Work instruction = What appears from the first line of the data below through the line containing "Vivian (40, 1144)", both included, should be copied exactly, and nothing else.

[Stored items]

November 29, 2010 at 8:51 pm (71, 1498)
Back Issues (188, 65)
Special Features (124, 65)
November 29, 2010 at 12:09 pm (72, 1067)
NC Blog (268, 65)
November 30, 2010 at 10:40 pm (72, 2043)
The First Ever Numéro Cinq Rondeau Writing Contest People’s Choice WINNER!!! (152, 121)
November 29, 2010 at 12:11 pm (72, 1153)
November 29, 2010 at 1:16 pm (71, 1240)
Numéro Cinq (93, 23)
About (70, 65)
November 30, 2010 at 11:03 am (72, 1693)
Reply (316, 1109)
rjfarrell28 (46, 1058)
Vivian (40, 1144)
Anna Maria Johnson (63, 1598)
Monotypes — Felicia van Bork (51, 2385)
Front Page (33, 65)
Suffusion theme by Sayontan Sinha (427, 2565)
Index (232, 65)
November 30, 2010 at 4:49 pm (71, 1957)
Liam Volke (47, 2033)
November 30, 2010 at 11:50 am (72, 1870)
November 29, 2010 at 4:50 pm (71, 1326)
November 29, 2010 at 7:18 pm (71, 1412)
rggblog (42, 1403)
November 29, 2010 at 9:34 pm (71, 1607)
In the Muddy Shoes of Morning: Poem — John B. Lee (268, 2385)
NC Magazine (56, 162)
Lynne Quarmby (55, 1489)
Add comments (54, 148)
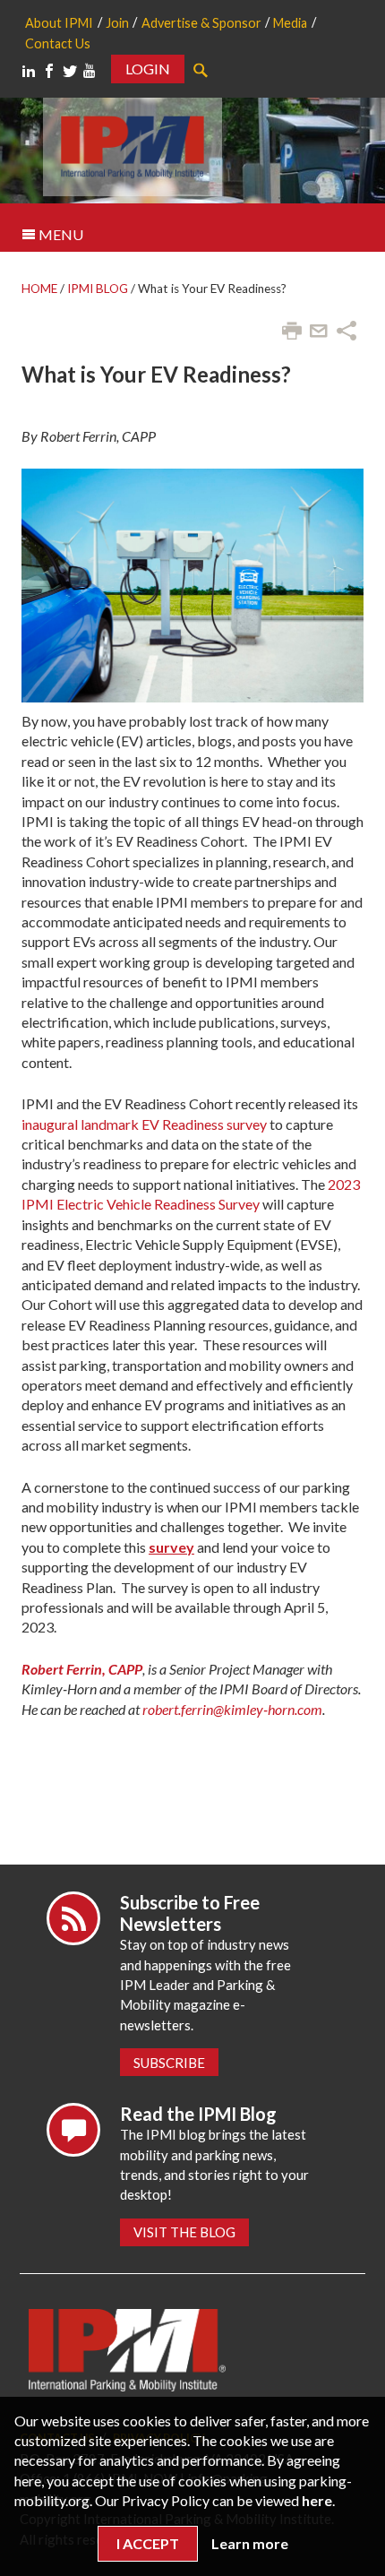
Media (290, 22)
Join (117, 22)
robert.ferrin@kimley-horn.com (232, 1709)
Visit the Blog (184, 2232)
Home (39, 288)
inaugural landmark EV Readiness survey (144, 1124)
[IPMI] (132, 144)
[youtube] (89, 71)
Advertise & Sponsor (201, 22)
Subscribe (169, 2063)
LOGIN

Exercise output =
November 29, 2010 at 8:51 pm (71, 1498)
Back Issues (188, 65)
Special Features (124, 65)
November 29, 2010 at 12:09 pm (72, 1067)
NC Blog (268, 65)
November 30, 2010 at 10:40 pm (72, 2043)
The First Ever Numéro Cinq Rondeau Writing Contest People’s Choice WINNER!!! (152, 121)
November 29, 2010 at 12:11 pm (72, 1153)
November 29, 2010 at 1:16 pm (71, 1240)
Numéro Cinq (93, 23)
About (70, 65)
November 30, 2010 at 11:03 am (72, 1693)
Reply (316, 1109)
rjfarrell28 (46, 1058)
Vivian (40, 1144)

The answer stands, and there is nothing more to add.